WHAT YOU NEED TO DO ->
Using the records below, return exactly the lines from the one containing "The width and" through the last, and omit pictures.

── PROVIDED DATA

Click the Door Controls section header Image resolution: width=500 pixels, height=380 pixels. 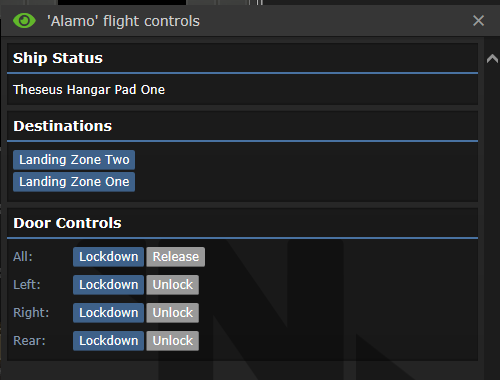[67, 223]
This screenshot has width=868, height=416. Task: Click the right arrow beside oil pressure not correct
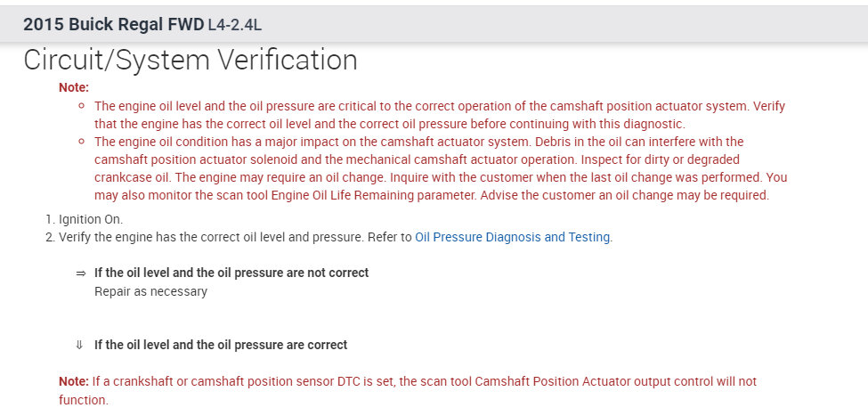80,273
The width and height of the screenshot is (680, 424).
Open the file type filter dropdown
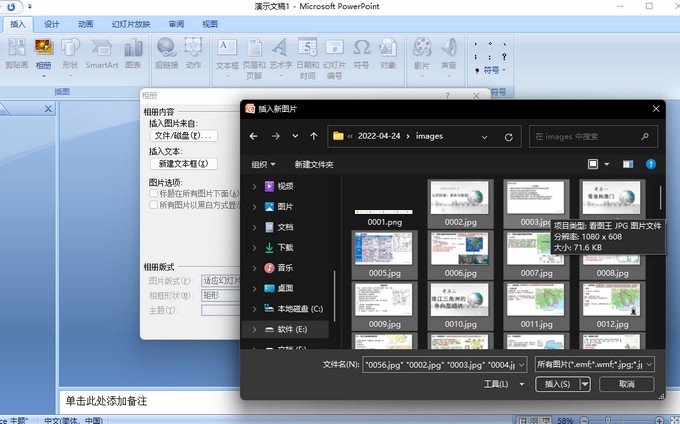(x=595, y=364)
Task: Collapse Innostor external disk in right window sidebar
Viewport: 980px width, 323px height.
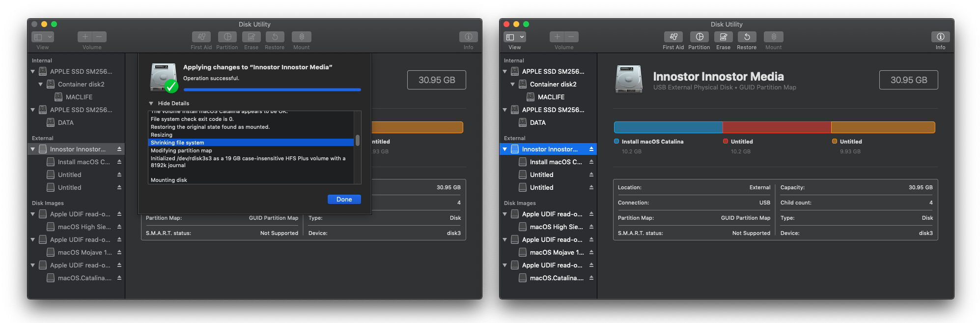Action: click(x=505, y=149)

────

TASK SOLUTION ->
The width and height of the screenshot is (680, 424).
Open the file type filter dropdown
(x=595, y=364)
Task: Collapse Innostor external disk in right window sidebar
Viewport: 980px width, 323px height.
Action: click(x=505, y=149)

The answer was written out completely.